### DATA FOR PROCESSING
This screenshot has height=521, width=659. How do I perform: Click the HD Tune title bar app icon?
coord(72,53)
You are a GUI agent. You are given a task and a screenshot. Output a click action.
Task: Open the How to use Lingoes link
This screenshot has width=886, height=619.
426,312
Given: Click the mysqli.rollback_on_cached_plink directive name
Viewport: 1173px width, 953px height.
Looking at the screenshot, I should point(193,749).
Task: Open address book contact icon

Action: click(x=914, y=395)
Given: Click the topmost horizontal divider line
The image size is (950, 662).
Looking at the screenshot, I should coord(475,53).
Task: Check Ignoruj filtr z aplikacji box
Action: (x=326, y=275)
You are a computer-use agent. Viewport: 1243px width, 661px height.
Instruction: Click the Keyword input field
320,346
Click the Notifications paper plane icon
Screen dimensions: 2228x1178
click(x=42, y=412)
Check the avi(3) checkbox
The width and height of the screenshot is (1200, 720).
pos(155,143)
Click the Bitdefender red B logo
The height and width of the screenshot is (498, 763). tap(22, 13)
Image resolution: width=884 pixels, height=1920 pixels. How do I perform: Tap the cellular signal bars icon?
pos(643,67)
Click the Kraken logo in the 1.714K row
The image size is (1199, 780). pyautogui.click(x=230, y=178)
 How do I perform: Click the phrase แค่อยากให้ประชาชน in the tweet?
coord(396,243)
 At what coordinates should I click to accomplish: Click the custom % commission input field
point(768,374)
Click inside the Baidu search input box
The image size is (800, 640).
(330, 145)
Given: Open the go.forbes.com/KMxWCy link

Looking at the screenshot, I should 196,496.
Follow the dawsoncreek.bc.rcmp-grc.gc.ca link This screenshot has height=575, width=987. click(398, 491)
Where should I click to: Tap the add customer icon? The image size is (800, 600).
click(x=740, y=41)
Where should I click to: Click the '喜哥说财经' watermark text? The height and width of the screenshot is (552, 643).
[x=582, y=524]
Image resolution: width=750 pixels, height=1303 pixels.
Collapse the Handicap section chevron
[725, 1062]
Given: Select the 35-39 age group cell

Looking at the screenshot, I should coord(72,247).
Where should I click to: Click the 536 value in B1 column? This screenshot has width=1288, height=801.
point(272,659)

### TASK STATEMENT
Every line of the listing that holds "agent" should be found and copied.

### ANSWER BOX
You are a GUI agent. You are given a task and a screenshot. Output a click action.
You are a computer-use agent. Viewport: 1243px width, 661px height.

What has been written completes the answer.